The third life is that of Dwight Errington Myers, who is best known by the name “Heavy D”. Most, if not all, of my high school and college life had been spent in some form or another listening to Heavy D and the Boys. When he came onto the scene, girls were swooning over the “overweight lover” — as he famously called himself, and it was clear in his lyrics that he was a lover… not a fighter. He was also a trendsetter: bringing sex appeal to big men before Biggie, making the switch from artist to executive before Jay-Z, and successfully navigating the acting game before LL Cool J, Common, Ice Cube, Ludacris, and everyone that’s turned up on a CBS network show within the last couple of years. As a recording artist, his songs were never explicit or misogynistic — he even had a song titled “Don’t Curse” — arguably solidifying his role as a gentleman in a genre made up of an increasing number of lotharios. His passing not only saddens me because it was sudden in nature, but it reminds me of a time when music used to make me carefree… and dance. And it reminds me that there are artists out there who won’t sell their soul for fame and are perfectly content doing work they believe in.
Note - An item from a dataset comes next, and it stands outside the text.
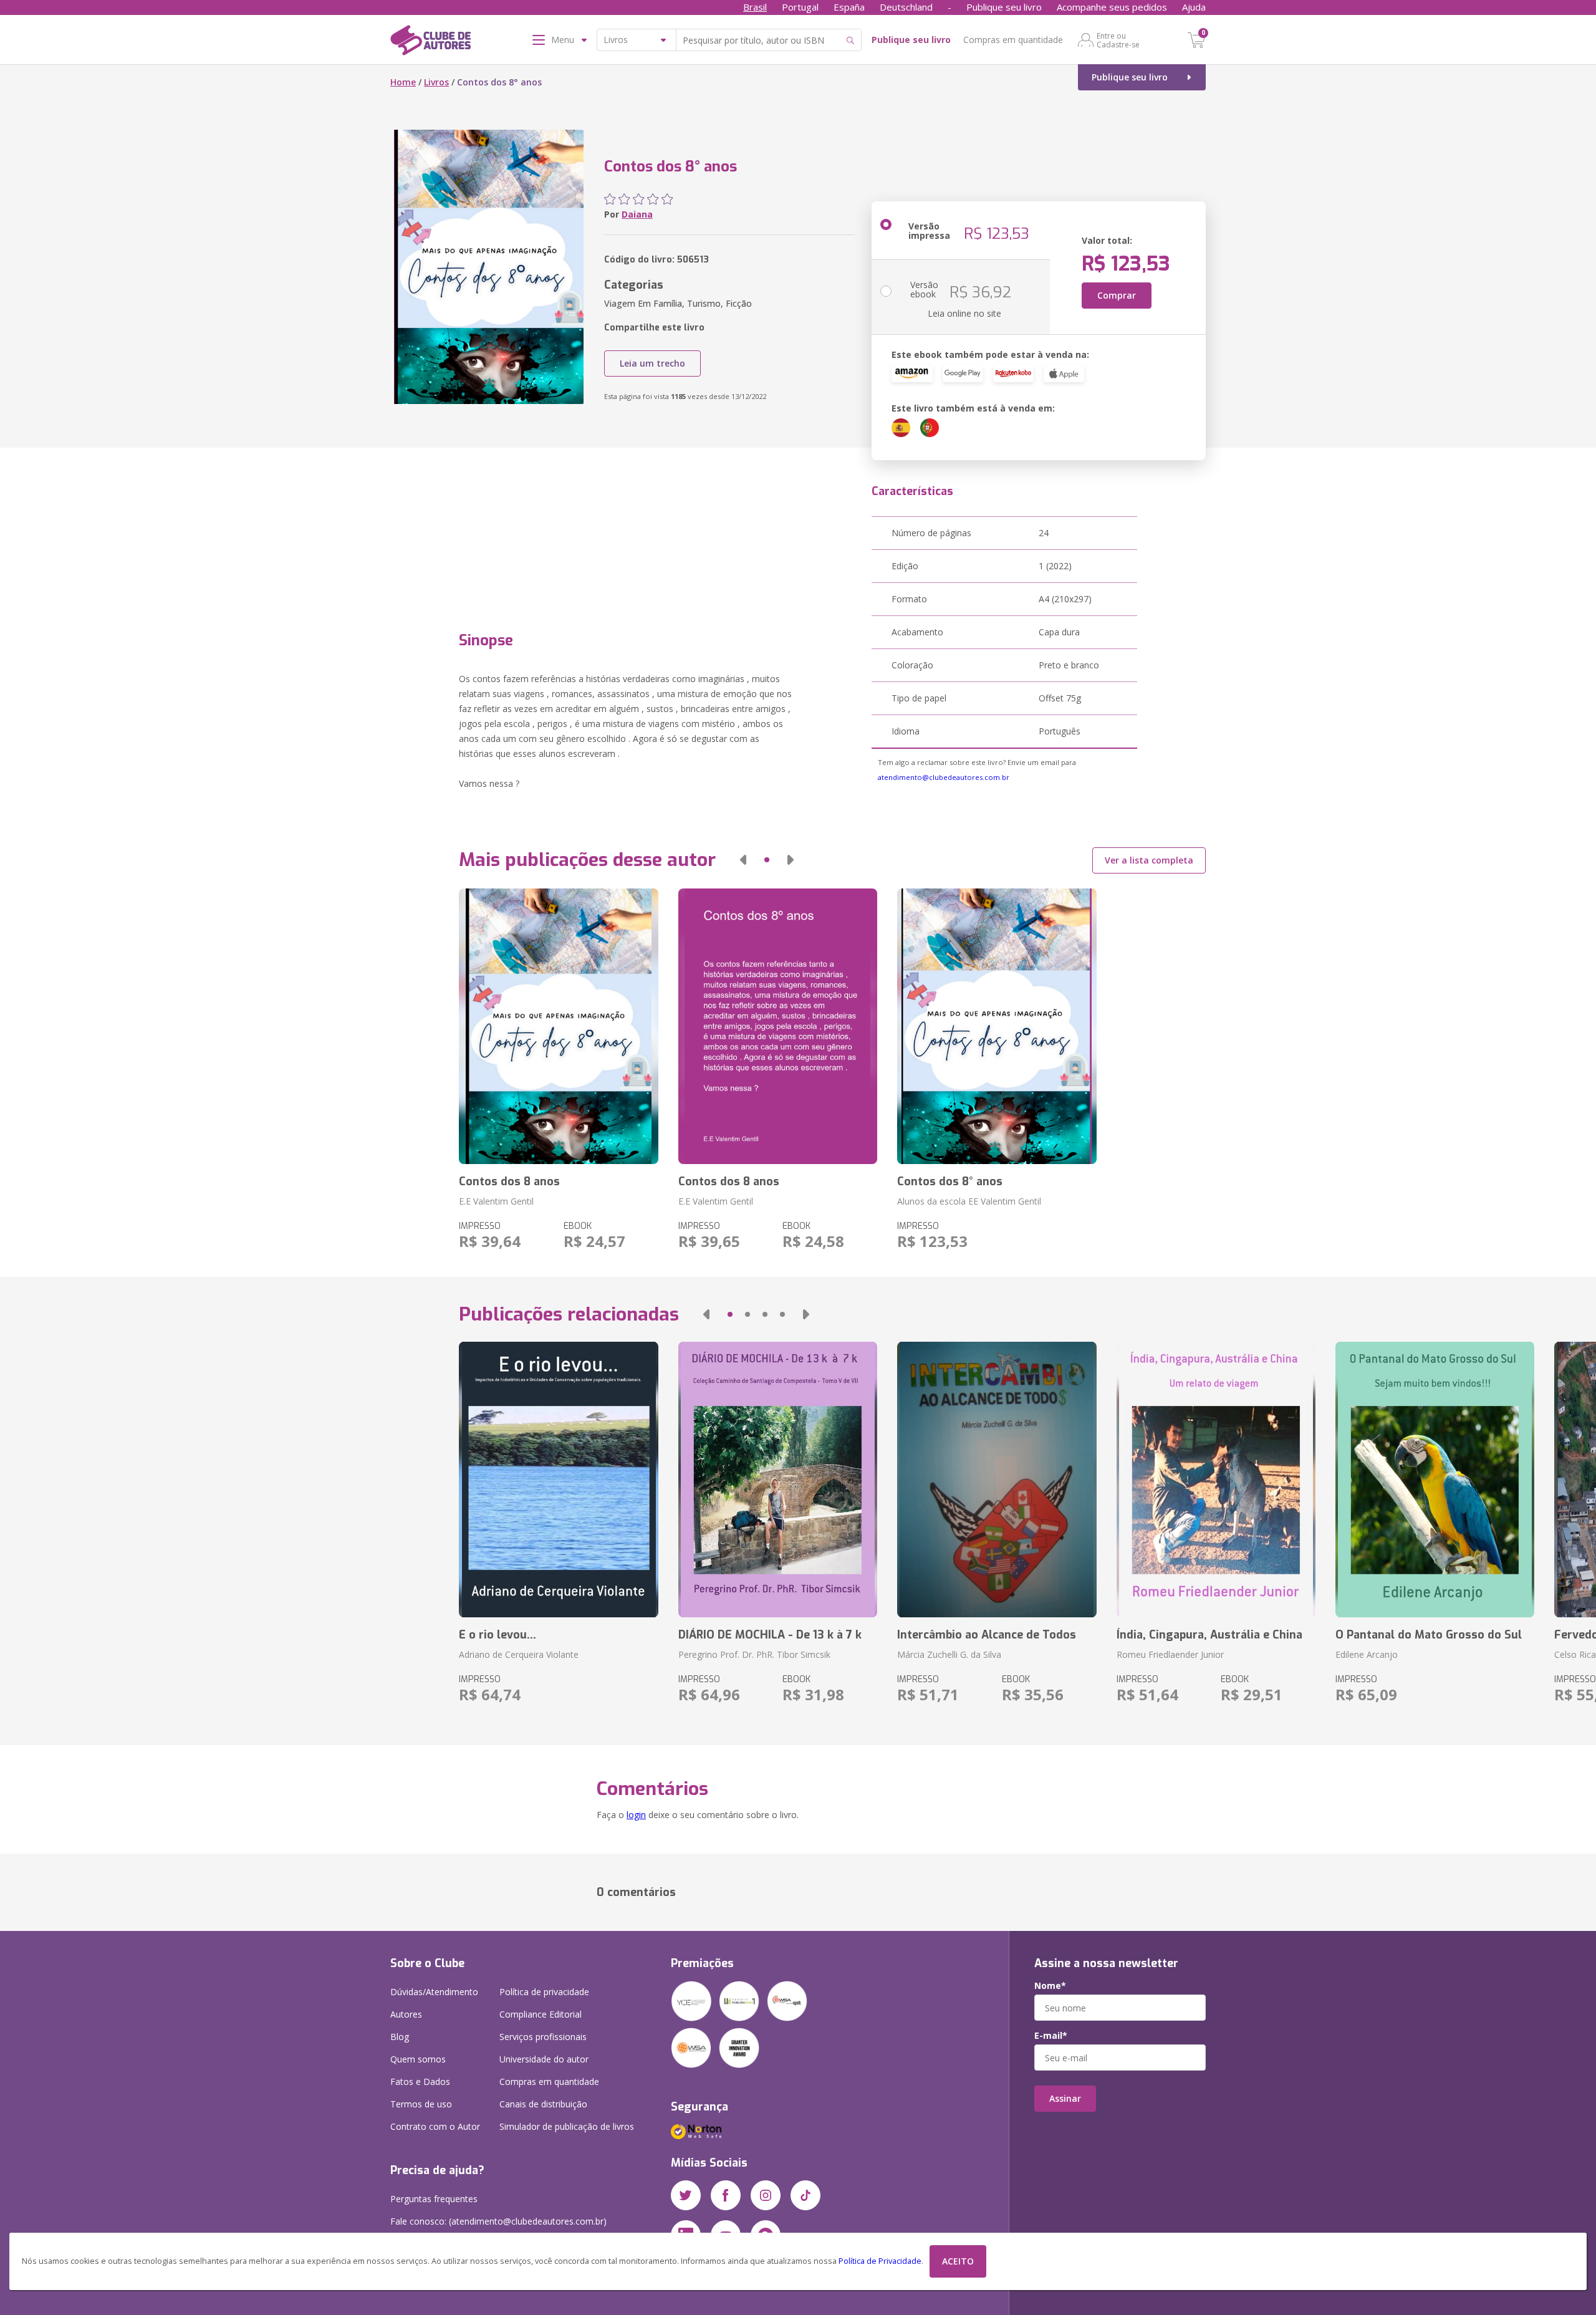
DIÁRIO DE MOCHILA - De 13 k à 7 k (770, 1634)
The fourth and final life is still in motion… quite literally. Though she’s not as famous as the other three people I’ve just spoken about, my friend Laura is still a pretty big deal. This past Sunday, she completed the New York City Marathon, and while it’s not her first time running, it was her first time running that much. When she’s not making strides to educate the millions of children in the New York City school system, or fundraising for Cancer and other causes… she runs. Whilst I cringe at the concept of running for anything other than the border of Taco Bell, this woman is plotting her next feat of superhuman proportions. In her living, I am simply inspired by her ability to find the strength to endure and complete such a physically grueling task. Of course, she’s also successfully navigated her way through several seasons of Carnival in Trinidad, so perhaps this is just further proof that this chick is pretty bad ass.

As extraordinarily unique as all of these people are, they share one universal truth: they’ve found success in being precisely who they are, and living and acting with such integrity that you can’t help but admire them for that… and even challenge yourself to take a page from their books.